Court Opinion

ID: 6757464
Source: CourtListenerOpinion
Date Created: 2022-07-21 00:28:22.541377+00
Date Added: 2024-06-11T16:02:29.433340
License: Public Domain

Locher, J.,
concurring. In order to analyze the controversy surrounding the doctrine of interspousal immunity, *155one need only consider one simple question: is the doctrine viable in today’s society? I agree with the opinion of the court that the doctrine is viable. To hold otherwise would violate the integrity of the family. I also concur in the judgment and reasoning in that opinion, but I wish to expand on one point.
During the past quarter century, or so, this country has endured numerous threats to the integrity of her fundamental institutions. Critics of the doctrine of interspousal immunity have been at the vanguard of an unrelenting assault upon the family as an institution.
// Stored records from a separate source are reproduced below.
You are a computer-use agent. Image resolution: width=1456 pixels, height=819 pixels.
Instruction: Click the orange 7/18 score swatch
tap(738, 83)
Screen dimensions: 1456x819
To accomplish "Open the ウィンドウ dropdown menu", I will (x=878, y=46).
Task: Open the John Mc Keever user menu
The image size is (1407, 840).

The family is rebounding, however.
Critics of the doctrine focus almost exclusively on compensation for injuries. Their argument presumes that insurance will satisfy all needs. Yet, they never explain why suits between uninsured spouses are beneficial. Likewise, they ignore the capacity of the insurance industry to fill any gaps in coverage and prevent familial economic disasters through first-party health, life and income insurance.
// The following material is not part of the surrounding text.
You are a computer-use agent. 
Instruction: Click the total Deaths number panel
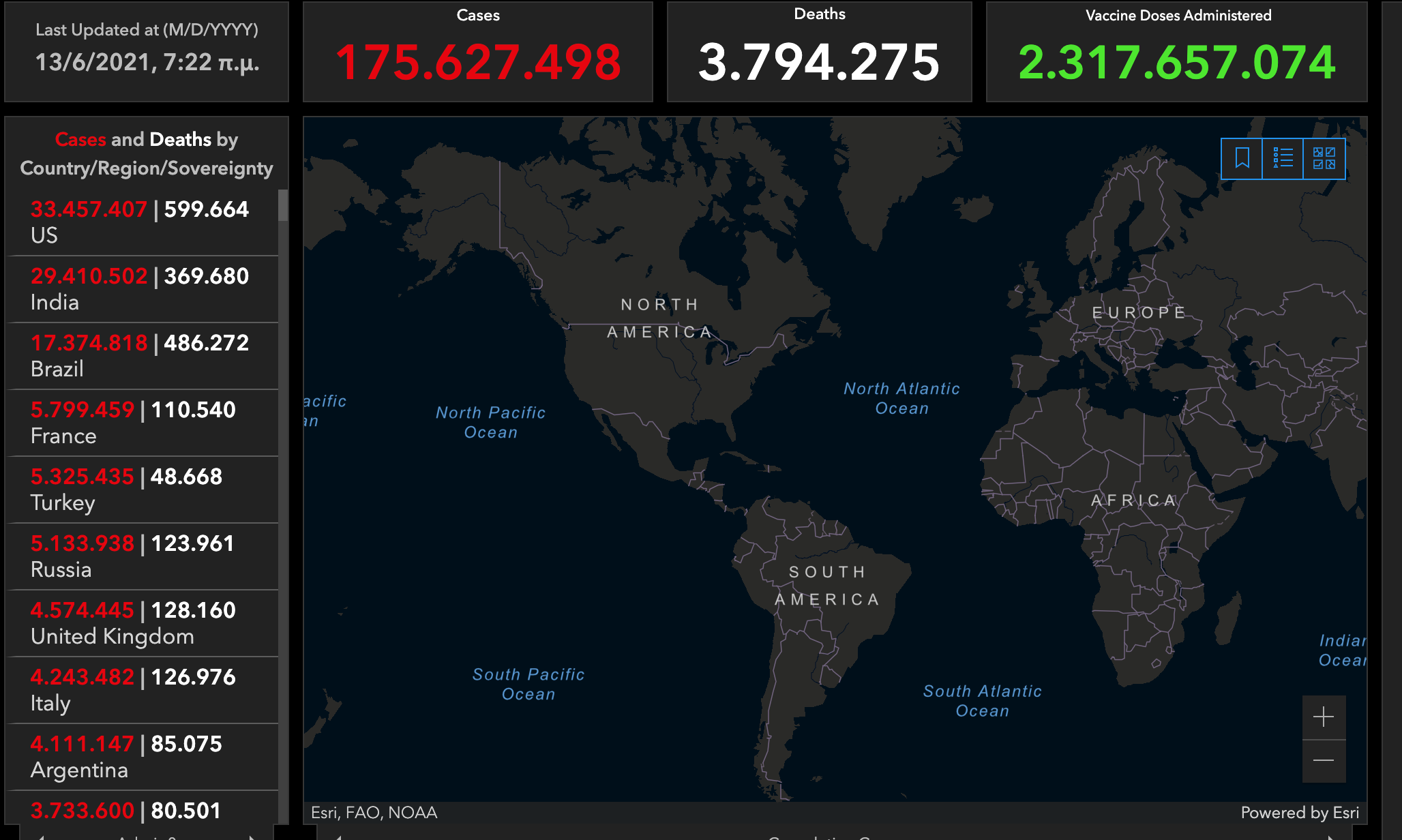pyautogui.click(x=819, y=52)
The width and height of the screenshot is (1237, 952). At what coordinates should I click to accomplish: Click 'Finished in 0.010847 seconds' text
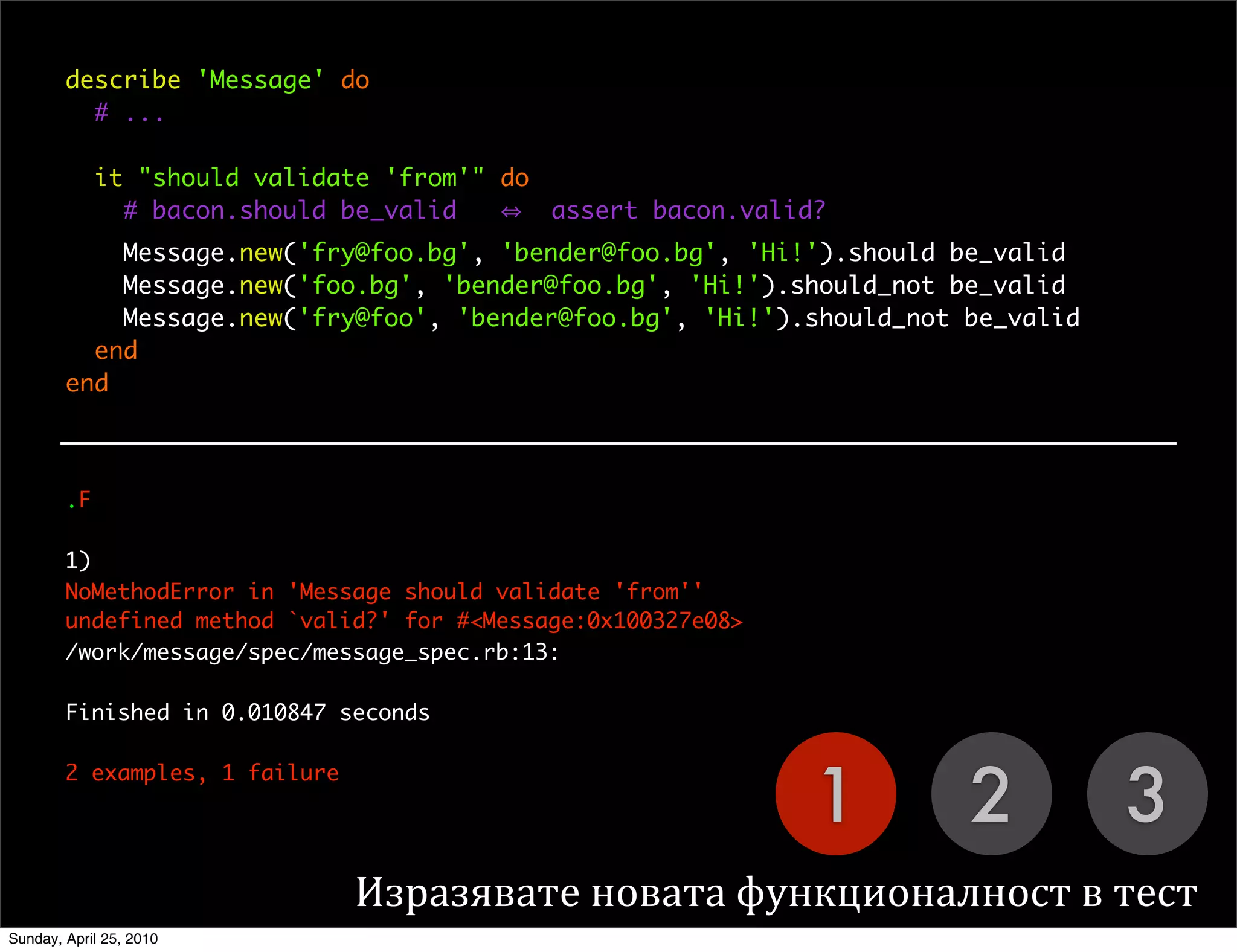(x=248, y=712)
These same critics contend that a failure to provide insurance compensation for injuries places a potentially unbearable economic strain on the family unit. This argument, however, presumes that spouses remain in economic unity, or at least mutuality. Under either interpretation, it would appear that society has indeed changed very little.
We should not allow ourselves to presume that every aspect of the so-called “social experiment” of the last two or three decades will endure into the future.1 As a people, Americans are getting back to the basics. The family is the basic social unit; and a husband and a wife are the beginnings of a family. As long as that is the case, we should find some means other than interspousal litigation to compensate husbands and wives for their injuries.
Celebrezze, C. J., concurs in the foregoing concurring opinion.

 Note that most of the cases abolishing the doctrine of interspousal immunity were decided within the last 20 years.